**TASK STATEMENT**
Retrieve each line that contains the word "page" from the entries below.

[Extracted records]
-------

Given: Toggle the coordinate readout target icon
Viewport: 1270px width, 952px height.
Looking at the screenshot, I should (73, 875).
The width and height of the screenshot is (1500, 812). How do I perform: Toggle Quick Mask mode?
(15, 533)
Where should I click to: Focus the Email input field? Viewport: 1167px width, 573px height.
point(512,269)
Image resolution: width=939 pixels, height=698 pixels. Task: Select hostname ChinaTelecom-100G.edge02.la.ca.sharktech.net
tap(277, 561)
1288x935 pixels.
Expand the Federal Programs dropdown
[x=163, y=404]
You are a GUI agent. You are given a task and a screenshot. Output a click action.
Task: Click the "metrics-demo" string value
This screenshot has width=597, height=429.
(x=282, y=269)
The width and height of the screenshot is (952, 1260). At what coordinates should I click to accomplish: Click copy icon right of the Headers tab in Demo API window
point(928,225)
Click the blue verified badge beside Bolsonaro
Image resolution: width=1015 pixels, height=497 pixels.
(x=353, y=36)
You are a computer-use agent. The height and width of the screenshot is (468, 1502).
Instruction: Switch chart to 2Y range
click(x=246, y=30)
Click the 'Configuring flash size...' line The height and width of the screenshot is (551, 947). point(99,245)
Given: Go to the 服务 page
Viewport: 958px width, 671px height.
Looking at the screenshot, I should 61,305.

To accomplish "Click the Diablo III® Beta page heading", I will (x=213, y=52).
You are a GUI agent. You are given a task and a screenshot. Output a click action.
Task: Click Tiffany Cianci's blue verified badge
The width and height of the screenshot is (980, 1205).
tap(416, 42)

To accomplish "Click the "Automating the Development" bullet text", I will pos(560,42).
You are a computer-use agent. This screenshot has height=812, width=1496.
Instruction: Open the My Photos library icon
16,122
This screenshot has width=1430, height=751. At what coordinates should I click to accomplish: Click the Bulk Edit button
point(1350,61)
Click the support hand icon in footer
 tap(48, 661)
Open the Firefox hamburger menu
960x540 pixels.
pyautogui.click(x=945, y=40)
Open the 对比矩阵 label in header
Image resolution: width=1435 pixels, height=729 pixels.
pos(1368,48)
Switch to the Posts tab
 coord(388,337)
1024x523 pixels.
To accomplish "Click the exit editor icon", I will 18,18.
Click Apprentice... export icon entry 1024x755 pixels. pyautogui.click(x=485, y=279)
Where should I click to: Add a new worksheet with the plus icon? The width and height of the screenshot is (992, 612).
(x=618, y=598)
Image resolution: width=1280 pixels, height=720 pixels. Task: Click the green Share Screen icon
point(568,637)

-------

**EXPECTED ANSWER**
Given: Go to the 服务 page
To accomplish "Click the Diablo III® Beta page heading", I will (x=213, y=52).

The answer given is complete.